Lexus is looking to the compact segment with the LF-SA concept, a vehicle that previews a possible A-segment contender from the Japanese luxury brand. The very contemporary, albeit aggressive, vehicle was designed at Toyota’s European Design Center, ED2, in Nice, France.
“It was a study of the package — the starting point was the iQ package — we to wanted to create a very small car for the Lexus brand that gives the impression of smart sophistication,” says exterior designer Laurent Bouzige.
The LF-SA concept, roughly the size of the Toyota Aygo though slightly wider, features a very angular design and a fresh exploration of definitive Lexus design cues, such as the spindle grille. In this iteration, the grille’s angular pattern flows outwards from the central Lexus emblem, developing from a two-dimensional graphic to a three-dimensional form.
The LF-SA’s long headlamps set high on the front — with separate indicators beneath — also serve to give the car a very expressive, though polarizing, front face, that stretches over into the shoulder, expanding the width of the car.
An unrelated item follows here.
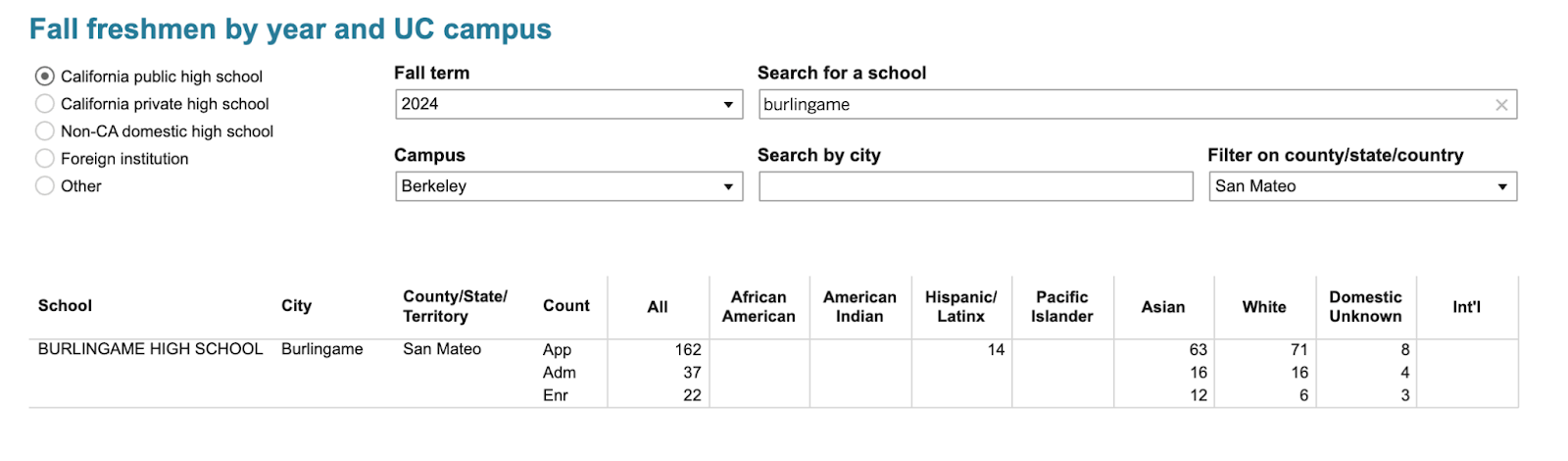
Task: Click the School column header
Action: (x=65, y=306)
“The problem with a small package is that it’s really difficult to make a line design, the lines are really short,” explains Bouzige. “So we decided to deconstruct the volume in order to obtain some line effect and vacuum-formed surfaces, which is why in the end it became quite angular.”
The body side of the LF-SA is therefore created from a number of elements: Its faceted surfacing shows a clear division of the surfaces, with contrast-colored panels designed to make the car appear larger than it actually is. It also fits in well with Lexus’ design ethos.
“We tried to keep Lexus fundamentals of L-Finesse, the Lexus design philosophy,” continues Bouzige, “And we were really inspired by the NX [production SUV], which is kind of the brother. We tried to think about how to make this design language more appropriate for a small car and for the future.”
There are also a number of interesting details: The matte paint on the panel below the large side window, or day-light-opening (DLO), draws the eye down to make the window appear larger and enhance the spacious feeling, while a special metallic paint has been applied to the gloss areas to break up the surfaces even further. In the shadows, it appears to lose its metallic appearance. The body is underscored by a carbon element that also runs over the wheelarches. Made from mixing a carbon fiber with a light resin, the trim panels are then finished in satin. It is a new graphic treatment to conventional, weaved carbon fiber.
At the rear, the backlight protrudes from the main volume, pushing outwards to a sharp end and a negative surface below. This was done to graphically extend the LF-SA’s roofline while also enhancing the perception of space within the interior. The rear lamps also float cantilevered off the trunk, connecting with the rear fenders to enhance the width of the car.
The LF-SA’s interior also harnesses the exterior design language with very angular forms, but it too is a progressive space. A contrasting blue and white color scheme separates the driver and passenger areas with a clear asymmetry to the instrument panel to draw attention to it ‘driver’s car’ intention.
“We set out to create an architecture that was more focused on the driver,” says interior designer Shahidul Alam. “But we wanted to do something that was more progressive in terms of luxury by pushing the boundaries of L-Finesse. Some of the key elements of design were based around the principles of crafted finesse, manipulation of lightness and material fusion.”